Excerpted text
═══

Purpose: The ability to identify, before treatment, those patients who will overreact to radiation therapy would have sound positive clinical implications. By focusing on DNA double-strand breaks recognition and repair proteins after irradiation, we recently demonstrated that the maximal number of phosphorylated ATM (pATM) nuclear foci in the first hour (pATMmax) after ex vivo irradiation correlated with postradiation therapy toxicity severity. We performed additional analyses of our whole collection of fibroblast lines to refine the predictive performance of our assay.
Methods and materials: Immunofluorescence experiments were performed on 117 primary skin fibroblast lines irradiated at 2 Gy. The toxicity response was split into 2 binary classes: 0 if the toxicity grade was <2 and 1 otherwise. To assess the relationship between the quantity of pATMmax foci and toxicity grade, we applied a correlation and then a supervised classification analysis. Training data sets from 13 radiosensitive patients randomly drawn using a random undersampling technique were constituted. Receiver operating characteristic analyses were performed using a Monte-Carlo method to estimate the optimal threshold and discriminate the responses for each data set. The discrimination cutoff was estimated as the maximum value of the 104 thresholds computed from each training subset.

═══

Apply what you read
#1 Translate this sentence from the radiation toxicity abstract into French: "Immunofluorescence experiments were performed on 117 primary skin fibroblast lines irradiated at 2 Gy."
#2 Extend the abstract on predicting radiation therapy toxicity with a few sentences that follow on from its last one.

═══

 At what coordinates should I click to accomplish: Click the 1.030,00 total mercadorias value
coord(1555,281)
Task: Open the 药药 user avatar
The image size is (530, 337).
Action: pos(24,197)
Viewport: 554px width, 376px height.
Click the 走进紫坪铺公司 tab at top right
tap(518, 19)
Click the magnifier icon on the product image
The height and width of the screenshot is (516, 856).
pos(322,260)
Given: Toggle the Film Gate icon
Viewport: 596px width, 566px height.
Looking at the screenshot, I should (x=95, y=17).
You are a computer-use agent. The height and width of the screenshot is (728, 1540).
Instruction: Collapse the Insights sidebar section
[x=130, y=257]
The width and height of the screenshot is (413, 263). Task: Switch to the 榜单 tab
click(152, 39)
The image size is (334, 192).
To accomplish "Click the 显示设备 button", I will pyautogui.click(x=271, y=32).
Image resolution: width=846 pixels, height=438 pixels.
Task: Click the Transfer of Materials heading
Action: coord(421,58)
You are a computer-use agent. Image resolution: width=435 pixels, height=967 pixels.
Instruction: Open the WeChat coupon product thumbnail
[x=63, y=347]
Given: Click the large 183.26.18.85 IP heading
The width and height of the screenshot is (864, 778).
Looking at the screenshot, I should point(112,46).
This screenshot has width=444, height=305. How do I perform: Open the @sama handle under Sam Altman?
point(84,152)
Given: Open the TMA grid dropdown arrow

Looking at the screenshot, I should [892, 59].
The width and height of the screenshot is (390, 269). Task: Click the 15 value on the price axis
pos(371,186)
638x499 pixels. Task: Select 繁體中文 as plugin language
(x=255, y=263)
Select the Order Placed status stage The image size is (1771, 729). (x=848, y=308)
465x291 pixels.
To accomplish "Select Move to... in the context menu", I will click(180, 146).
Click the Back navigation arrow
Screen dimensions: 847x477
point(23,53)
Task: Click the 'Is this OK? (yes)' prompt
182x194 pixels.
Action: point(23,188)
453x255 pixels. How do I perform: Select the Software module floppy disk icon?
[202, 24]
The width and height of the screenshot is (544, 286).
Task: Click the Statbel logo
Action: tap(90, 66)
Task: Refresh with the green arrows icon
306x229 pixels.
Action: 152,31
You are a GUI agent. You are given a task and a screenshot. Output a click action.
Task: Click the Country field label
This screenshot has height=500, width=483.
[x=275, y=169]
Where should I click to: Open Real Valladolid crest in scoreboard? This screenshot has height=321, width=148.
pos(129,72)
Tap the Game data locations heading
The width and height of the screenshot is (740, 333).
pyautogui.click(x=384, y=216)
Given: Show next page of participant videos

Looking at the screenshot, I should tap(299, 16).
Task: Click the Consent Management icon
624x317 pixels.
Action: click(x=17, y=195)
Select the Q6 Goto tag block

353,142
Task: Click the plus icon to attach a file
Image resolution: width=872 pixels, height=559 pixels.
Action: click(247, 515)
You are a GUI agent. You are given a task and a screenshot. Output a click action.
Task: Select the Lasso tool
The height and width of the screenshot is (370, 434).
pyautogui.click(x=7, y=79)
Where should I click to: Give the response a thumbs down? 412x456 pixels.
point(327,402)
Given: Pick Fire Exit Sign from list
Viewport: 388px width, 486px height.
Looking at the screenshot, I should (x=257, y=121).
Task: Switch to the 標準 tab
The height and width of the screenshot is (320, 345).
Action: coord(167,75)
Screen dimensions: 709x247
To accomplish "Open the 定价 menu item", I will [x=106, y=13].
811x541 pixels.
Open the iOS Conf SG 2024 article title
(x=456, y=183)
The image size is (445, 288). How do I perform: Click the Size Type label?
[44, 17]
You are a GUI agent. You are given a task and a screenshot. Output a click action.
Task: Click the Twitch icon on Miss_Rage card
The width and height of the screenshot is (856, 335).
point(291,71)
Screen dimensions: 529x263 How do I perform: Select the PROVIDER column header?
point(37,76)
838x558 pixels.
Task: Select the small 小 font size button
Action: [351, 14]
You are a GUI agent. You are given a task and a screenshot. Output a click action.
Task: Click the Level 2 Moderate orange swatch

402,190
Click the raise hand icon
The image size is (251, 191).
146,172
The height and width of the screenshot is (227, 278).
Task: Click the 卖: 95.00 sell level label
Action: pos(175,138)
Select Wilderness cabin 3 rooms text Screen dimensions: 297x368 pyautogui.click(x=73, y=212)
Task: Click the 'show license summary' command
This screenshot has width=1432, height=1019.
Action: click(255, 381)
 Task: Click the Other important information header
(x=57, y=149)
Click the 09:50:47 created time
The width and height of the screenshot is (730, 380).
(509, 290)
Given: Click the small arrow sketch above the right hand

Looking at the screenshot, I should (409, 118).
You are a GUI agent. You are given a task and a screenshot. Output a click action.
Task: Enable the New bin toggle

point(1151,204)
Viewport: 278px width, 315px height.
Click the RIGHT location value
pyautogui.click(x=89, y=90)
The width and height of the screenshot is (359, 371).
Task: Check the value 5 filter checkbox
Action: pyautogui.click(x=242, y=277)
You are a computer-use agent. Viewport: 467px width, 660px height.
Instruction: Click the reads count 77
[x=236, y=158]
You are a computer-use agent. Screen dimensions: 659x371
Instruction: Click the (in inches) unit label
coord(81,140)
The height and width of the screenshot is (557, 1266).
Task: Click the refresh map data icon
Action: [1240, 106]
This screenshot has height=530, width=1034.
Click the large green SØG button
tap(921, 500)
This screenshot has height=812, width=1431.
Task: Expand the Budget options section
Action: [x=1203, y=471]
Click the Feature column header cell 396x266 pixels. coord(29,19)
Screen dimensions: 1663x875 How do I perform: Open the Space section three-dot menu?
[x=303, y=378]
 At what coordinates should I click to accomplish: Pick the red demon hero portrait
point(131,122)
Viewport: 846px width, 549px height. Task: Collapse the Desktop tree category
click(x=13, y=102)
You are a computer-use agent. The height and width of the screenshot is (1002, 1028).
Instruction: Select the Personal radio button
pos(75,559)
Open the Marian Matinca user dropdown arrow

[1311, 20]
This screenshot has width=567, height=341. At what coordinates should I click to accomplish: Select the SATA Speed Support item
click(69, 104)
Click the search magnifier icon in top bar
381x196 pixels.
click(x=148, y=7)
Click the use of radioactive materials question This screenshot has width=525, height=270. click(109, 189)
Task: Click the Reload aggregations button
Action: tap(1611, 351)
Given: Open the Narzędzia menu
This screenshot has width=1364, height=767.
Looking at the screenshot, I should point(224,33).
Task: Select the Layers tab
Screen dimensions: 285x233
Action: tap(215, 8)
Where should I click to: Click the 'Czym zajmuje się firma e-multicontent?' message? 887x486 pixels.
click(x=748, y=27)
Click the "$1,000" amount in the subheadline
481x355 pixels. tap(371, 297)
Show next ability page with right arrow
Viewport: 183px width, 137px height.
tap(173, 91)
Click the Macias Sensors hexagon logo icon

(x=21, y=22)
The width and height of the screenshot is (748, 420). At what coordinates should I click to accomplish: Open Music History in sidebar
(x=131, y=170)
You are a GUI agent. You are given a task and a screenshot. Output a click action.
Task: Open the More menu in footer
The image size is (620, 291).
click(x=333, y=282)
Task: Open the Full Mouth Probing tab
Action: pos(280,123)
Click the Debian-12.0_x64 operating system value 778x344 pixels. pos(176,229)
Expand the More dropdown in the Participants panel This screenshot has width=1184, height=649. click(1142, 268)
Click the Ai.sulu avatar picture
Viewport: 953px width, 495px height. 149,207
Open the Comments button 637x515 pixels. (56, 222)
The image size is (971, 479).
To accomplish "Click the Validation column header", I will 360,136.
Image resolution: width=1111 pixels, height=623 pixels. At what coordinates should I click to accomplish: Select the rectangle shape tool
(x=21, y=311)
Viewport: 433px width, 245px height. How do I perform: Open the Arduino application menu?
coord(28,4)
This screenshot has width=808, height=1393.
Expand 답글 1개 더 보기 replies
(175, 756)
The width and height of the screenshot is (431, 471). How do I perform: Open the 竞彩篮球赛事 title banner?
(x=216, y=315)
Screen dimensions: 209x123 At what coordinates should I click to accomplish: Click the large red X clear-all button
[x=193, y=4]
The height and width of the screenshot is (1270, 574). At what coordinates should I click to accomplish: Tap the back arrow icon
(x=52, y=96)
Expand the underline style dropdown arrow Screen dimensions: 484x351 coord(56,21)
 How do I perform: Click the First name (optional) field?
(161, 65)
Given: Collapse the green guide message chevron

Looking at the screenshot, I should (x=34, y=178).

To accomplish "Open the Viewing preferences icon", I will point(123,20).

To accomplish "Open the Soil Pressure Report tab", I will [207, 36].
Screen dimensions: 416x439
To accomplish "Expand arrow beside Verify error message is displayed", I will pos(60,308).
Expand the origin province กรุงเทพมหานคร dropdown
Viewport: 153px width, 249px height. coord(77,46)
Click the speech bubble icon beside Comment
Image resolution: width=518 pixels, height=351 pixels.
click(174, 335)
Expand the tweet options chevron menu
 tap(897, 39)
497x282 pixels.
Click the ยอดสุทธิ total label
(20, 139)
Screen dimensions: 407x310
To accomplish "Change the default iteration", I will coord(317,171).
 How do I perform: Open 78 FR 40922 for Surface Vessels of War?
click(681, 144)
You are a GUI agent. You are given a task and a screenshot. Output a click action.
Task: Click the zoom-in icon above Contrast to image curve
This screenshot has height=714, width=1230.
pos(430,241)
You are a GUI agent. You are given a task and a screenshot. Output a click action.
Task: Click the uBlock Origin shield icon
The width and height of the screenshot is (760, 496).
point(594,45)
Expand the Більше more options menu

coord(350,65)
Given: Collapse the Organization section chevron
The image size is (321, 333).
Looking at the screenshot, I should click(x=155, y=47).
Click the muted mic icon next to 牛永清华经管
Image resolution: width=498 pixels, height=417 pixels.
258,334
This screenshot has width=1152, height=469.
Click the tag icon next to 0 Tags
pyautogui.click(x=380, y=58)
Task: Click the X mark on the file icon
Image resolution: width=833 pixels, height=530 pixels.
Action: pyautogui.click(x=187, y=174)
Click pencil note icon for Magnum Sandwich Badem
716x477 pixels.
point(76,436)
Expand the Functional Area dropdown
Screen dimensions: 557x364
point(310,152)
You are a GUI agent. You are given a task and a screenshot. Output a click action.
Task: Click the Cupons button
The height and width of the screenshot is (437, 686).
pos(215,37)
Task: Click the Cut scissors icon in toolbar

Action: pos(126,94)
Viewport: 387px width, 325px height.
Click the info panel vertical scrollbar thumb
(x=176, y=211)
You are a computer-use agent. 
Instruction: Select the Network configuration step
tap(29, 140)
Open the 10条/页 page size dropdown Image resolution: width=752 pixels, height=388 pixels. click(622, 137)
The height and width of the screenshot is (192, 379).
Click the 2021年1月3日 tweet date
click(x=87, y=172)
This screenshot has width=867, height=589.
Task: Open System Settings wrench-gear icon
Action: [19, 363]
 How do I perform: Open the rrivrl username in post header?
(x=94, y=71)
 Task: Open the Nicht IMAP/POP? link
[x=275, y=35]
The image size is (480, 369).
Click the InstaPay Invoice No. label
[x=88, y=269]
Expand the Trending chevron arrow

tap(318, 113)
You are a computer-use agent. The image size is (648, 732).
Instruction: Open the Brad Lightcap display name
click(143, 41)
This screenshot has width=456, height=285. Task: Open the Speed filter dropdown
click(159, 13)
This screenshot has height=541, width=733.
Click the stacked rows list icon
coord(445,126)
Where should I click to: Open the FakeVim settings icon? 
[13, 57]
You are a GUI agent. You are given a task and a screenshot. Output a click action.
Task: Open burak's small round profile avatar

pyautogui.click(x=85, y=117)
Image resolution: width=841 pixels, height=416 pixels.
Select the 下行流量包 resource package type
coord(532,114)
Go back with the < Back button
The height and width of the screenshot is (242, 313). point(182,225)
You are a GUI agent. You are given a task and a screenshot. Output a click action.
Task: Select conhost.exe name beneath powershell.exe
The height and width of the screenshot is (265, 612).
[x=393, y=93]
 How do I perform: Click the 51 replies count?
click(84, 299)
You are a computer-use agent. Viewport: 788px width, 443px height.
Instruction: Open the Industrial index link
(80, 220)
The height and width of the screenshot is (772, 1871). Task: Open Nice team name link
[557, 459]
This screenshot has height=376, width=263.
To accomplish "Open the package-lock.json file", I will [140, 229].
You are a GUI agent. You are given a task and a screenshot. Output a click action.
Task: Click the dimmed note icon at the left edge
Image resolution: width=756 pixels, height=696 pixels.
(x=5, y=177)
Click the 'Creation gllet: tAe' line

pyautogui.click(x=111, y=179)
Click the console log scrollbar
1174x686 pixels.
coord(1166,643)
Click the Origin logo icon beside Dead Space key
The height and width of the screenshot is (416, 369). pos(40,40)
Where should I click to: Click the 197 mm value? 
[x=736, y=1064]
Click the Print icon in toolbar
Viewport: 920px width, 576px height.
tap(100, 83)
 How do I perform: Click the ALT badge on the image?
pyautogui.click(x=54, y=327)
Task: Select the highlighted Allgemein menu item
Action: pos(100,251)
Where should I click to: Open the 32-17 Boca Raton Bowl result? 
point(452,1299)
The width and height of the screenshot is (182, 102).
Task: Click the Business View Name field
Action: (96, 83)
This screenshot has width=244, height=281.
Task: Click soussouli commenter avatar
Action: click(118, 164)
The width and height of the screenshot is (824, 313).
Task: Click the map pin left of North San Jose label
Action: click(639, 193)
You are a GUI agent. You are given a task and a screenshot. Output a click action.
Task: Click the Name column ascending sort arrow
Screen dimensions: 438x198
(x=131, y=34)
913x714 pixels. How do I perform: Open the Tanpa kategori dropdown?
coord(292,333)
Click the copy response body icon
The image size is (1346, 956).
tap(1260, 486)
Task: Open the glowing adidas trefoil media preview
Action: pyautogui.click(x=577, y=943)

═══

Your responses
#1 Des expériences d'immunofluorescence ont été réalisées sur 117 lignées primaires de fibroblastes cutanés irradiées à 2 Gy.

#2
Results: As expected, we confirmed a quasi-linear dependence between toxicity and pATMmax (Pearson correlation coefficient -0.85; P < 2.2e-16). When taken as a binary predictive assay with the optimal cutoff value of 34.5 pATM foci/cell, our assay showed outstanding predictive performance (sensitivity, specificity, negative predictive value, positive predictive value, and area under the curve: 100%, 92%, 100%, 99%, and 0.987, respectively).
Conclusions: The results of these experiments allowed us to identify pATMmax as a high-performance predictive parameter of patients with postradiation therapy overreactions. Additional studies are in progress to confirm that this radiosensitivity assay reaches the same performance level in any condition to adapt clinical practice.